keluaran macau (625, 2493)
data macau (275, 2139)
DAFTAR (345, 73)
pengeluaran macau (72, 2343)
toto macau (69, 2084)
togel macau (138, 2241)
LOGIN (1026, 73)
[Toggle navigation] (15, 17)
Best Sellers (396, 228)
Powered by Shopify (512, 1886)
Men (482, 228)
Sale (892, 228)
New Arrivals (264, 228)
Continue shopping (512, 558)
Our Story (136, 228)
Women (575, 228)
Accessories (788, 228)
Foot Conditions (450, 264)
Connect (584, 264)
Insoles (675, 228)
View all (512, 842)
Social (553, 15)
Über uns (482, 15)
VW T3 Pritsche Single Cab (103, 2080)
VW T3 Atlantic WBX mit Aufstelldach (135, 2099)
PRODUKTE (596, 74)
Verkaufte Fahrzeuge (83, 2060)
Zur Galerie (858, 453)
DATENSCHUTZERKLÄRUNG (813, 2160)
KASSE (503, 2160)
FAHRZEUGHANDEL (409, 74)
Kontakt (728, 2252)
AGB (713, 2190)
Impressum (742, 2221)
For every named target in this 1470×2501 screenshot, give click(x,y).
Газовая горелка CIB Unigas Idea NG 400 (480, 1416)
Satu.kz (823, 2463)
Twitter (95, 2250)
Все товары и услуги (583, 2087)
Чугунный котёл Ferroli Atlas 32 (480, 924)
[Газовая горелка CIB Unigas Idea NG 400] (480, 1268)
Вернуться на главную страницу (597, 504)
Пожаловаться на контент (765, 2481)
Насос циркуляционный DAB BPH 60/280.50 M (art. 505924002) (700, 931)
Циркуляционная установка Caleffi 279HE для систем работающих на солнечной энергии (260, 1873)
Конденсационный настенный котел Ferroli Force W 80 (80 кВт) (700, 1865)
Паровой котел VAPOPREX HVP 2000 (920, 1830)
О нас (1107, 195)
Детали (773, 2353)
::::
Using the listing above, count how many lines contain the word "macau" and, please, write only that number.

» **Answer to this exercise**
5